Problem: Return, character for character, everything from the start of the records down to the line containing "Looking at the screenshot, I should point(293,154).", with both ends included.

Input rows:
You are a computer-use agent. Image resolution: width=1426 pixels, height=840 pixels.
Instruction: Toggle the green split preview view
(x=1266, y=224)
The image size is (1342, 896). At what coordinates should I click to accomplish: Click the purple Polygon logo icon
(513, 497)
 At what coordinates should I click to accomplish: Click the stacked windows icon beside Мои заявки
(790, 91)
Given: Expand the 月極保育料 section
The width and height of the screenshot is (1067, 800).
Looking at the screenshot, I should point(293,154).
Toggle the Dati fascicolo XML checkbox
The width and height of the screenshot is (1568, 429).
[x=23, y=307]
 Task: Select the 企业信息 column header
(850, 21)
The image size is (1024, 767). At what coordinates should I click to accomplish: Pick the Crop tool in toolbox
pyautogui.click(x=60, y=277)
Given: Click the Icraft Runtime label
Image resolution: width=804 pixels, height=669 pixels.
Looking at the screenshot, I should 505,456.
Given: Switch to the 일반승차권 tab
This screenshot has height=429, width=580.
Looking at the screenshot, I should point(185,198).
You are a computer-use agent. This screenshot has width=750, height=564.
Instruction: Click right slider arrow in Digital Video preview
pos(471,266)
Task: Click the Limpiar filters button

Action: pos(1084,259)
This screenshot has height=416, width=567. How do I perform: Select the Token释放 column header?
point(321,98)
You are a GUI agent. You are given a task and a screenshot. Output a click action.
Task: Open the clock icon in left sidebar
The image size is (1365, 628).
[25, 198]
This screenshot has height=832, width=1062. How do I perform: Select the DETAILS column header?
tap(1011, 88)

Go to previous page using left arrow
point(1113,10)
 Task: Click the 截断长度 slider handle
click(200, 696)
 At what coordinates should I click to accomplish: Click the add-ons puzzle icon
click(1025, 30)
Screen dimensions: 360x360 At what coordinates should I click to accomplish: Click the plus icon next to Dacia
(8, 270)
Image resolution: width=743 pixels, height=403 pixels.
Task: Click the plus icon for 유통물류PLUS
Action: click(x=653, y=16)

Answer to this exercise:
You are a computer-use agent. Image resolution: width=1426 pixels, height=840 pixels.
Instruction: Toggle the green split preview view
(x=1266, y=224)
The image size is (1342, 896). At what coordinates should I click to accomplish: Click the purple Polygon logo icon
(513, 497)
 At what coordinates should I click to accomplish: Click the stacked windows icon beside Мои заявки
(790, 91)
Given: Expand the 月極保育料 section
The width and height of the screenshot is (1067, 800).
Looking at the screenshot, I should point(293,154).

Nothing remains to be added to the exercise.